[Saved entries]
☆ ☆ ☆ ☆ ☆

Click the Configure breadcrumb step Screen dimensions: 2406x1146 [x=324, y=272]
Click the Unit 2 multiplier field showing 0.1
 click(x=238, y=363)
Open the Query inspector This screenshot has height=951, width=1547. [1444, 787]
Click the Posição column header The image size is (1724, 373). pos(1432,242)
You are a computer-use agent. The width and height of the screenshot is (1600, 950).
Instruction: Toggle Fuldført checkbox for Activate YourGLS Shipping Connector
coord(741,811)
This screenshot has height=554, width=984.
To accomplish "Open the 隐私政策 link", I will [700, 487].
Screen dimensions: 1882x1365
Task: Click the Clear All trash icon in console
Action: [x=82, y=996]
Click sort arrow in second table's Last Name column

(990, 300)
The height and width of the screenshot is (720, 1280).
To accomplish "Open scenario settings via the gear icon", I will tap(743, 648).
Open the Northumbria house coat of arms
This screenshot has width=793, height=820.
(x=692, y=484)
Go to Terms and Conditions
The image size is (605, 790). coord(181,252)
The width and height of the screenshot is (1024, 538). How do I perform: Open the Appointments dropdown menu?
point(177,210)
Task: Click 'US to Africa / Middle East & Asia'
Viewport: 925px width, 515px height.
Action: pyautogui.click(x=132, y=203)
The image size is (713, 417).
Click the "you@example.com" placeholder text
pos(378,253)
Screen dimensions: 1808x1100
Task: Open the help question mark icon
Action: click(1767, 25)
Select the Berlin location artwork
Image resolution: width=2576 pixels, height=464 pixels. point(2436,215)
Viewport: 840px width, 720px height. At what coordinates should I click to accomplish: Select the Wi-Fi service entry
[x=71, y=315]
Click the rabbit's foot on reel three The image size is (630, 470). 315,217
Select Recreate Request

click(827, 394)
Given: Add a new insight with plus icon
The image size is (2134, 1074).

☆ ☆ ☆ ☆ ☆

» **Exercise brief**: Using the data above, extract exactly the lines from the one that holds "Instruction: Toggle Fuldført" to the one that holds "Open the Northumbria house coat of arms", both ends included, and no others.

» **Final answer**:
Instruction: Toggle Fuldført checkbox for Activate YourGLS Shipping Connector
coord(741,811)
This screenshot has height=554, width=984.
To accomplish "Open the 隐私政策 link", I will [700, 487].
Screen dimensions: 1882x1365
Task: Click the Clear All trash icon in console
Action: [x=82, y=996]
Click sort arrow in second table's Last Name column

(990, 300)
The height and width of the screenshot is (720, 1280).
To accomplish "Open scenario settings via the gear icon", I will tap(743, 648).
Open the Northumbria house coat of arms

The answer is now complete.